Short task: Render as a numbered list everything in the material from the line containing "Given: Click the page number 1 link" down to its final line, both inclusive, omitting any blank lines.

Input data:
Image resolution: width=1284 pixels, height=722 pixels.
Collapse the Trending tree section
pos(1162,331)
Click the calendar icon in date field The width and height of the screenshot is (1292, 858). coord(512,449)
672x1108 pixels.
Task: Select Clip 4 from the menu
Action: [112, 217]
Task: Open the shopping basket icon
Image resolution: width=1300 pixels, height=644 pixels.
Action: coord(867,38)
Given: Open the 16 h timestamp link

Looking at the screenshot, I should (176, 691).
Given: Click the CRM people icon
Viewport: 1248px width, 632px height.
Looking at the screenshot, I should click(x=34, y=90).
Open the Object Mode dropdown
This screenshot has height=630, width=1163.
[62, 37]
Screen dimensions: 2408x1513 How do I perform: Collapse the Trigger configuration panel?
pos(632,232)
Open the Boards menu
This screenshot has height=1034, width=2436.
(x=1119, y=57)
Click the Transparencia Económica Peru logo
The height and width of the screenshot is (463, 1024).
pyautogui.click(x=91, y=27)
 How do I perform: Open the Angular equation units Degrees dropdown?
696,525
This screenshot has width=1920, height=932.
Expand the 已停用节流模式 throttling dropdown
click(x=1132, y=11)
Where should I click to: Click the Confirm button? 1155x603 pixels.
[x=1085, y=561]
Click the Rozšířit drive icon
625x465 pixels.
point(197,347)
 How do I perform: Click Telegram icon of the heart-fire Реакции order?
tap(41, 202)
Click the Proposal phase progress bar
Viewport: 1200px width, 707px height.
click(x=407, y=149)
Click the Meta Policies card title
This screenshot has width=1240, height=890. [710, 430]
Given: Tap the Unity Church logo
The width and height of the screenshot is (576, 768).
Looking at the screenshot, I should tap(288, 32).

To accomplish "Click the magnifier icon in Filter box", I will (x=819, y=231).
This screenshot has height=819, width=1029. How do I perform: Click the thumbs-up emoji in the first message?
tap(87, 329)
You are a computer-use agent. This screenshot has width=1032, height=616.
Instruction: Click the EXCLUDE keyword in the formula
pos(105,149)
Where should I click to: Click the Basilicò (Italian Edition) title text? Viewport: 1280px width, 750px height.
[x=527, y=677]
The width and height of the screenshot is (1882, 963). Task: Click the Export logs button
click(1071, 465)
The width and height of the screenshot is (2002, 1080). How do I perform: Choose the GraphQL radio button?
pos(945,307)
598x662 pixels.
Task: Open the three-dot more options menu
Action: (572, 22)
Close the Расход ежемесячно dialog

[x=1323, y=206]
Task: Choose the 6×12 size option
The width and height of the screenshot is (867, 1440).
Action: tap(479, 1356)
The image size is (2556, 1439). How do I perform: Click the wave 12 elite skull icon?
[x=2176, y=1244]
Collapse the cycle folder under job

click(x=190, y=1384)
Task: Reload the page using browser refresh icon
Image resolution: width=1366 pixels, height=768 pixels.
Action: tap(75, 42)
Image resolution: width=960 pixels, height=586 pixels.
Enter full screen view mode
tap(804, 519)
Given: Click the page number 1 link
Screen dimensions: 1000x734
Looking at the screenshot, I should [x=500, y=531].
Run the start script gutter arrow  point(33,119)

Result below:
1. Given: Click the page number 1 link
2. Screen dimensions: 1000x734
3. Looking at the screenshot, I should [x=500, y=531].
4. Run the start script gutter arrow  point(33,119)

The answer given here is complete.